Whole blood (WB) is human blood from a standard blood donation. It is used in the treatment of massive bleeding, in exchange transfusion, and when people donate blood to themselves. One unit of whole blood (~517 mls) brings up hemoglobin levels by about 10 g/L. Cross matching is typically done before the blood is given. It is given by injection into a vein.
A Red Cross whole blood donation
Side effects include allergic reactions such as anaphylaxis, red blood cell breakdown, high blood potassium, infection, volume overload, and lung injury. Whole blood is made up of red blood cells, white blood cells, platelets, and blood plasma. It is best within a day of collection; however, can be used for up to three weeks. The blood is typically combined with an anticoagulant and preservative during the collection process.
The first transfusion of whole blood was in 1818; however, common use did not begin until the First and Second World Wars. It is on the World Health Organization's List of Essential Medicines, the safest and most effective medicines needed in a health system. In the 1980s the cost of whole blood was about 50 USD per unit in the United States.
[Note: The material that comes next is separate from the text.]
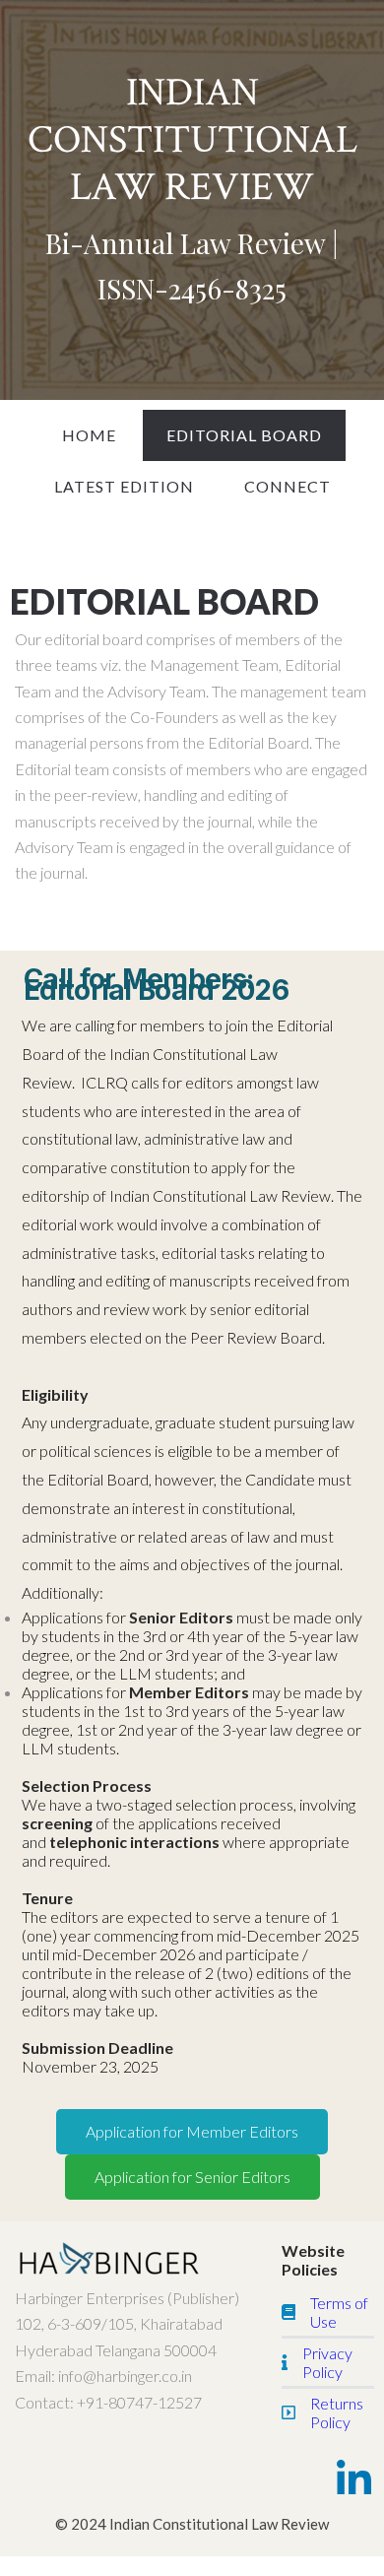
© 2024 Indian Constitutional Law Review (192, 2524)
Whole blood is no longer commonly used outside of the developing world and military. It is used to make a number of blood products including packed red blood cells, platelet concentrate, cryoprecipitate, and fresh frozen plasma.
Whole blood has similar risks to a transfusion of red blood cells and must be cross-matched to avoid hemolytic transfusion reactions. Most of the reasons for use are the same as those for RBCs, and whole blood is not frequently used in high income countries where packed red blood cells are readily available. However, use of whole blood is much more common in low and middle income countries. Over 40% of blood collected in low-income countries is administered as whole blood, and approximately a third of all blood collected in middle-income countries is administered as whole blood.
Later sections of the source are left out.